Some of the items collected by Grigoriev remained in the Scientific Archive of the Russian Geographical Society. First of all, these are two photo albums: one with views of Japan, people, crafts, street life, domestic life, etc., the second with photographs depicting the life and ritual life of the Ainu. Those who follow the activities of the Russian Geographical Society today know about the wonderful projects that made these albums available for acquaintance to every Internet user.

In the same Scientific Archive of the Russian Geographical Society, sheets with 360 Ainu words are stored, which Grigoriev wrote down in the village of Yurappu on the coast of the Volcanic Bay of Hokkaido, where he went specially for this in December 1879.

The most valuable source

However, in our opinion, of all the collections collected by Grigoriev in Japan, the collection of Japanese books about the Ainu and maps of the Ainu lands is of the greatest value, uniqueness, informativeness and potential for further research.

Grigoriev donated 60 Japanese books and maps to the library of the Russian Geographical Society, as well as draft translations of some of them into Russian. Since some publications are multi-volume, and 26 maps and two appendices to them constitute, in fact, one atlas, there are 23 titles in total. Japanese manuscripts, woodcuts and maps of the Ainu lands were transferred in 1906 to the Asian Museum (now the Institute of Oriental Manuscripts of the Russian Academy of Sciences), and their translations remained in the Scientific Archive of the Russian Geographical Society.

The authors of these texts were, as a rule, minor officials, whom the military government of Japan, the bakufu, sent to the lands of the Ainu to inspect trade and draw up maps. Richly illustrated, these books contain valuable information on the history and culture of the Ainu, recorded from the beginning of the 18th to the middle of the 19th century, at a time when Russian and Western scientists and travelers did not yet have the opportunity to stay in their places of residence for a long time.
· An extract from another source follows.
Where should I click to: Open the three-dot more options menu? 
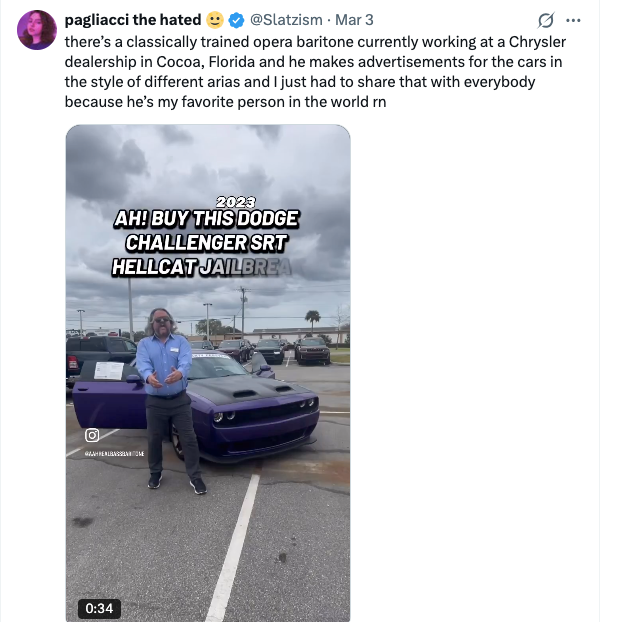pyautogui.click(x=573, y=20)
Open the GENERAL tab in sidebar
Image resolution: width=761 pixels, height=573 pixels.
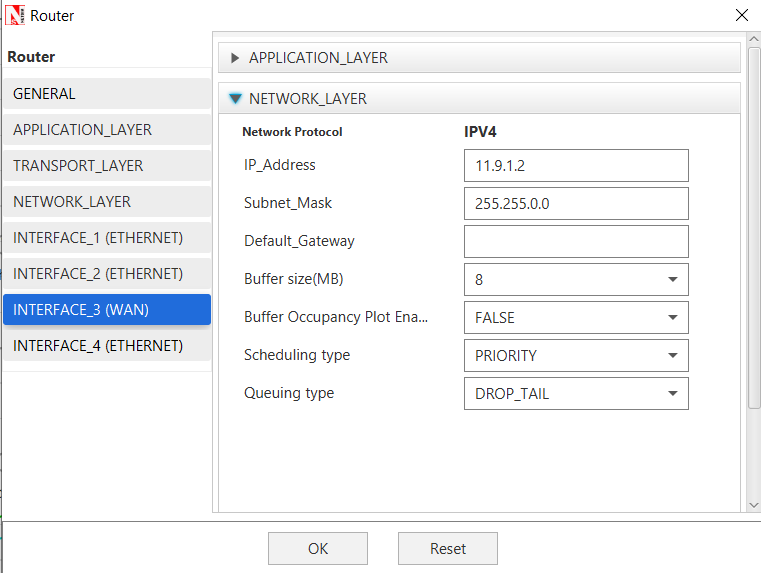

At the end of the 19th century, when such an opportunity arose, the Ainu culture began to disappear literally before our eyes under the influence of the policy of the Japanese government, which set a course to turn the Ainu into Japanese peasants by banning traditional crafts, rituals and occupations. Therefore, even today, this corpus of texts remains the most important source for all Ainu scholars and other anthropologists.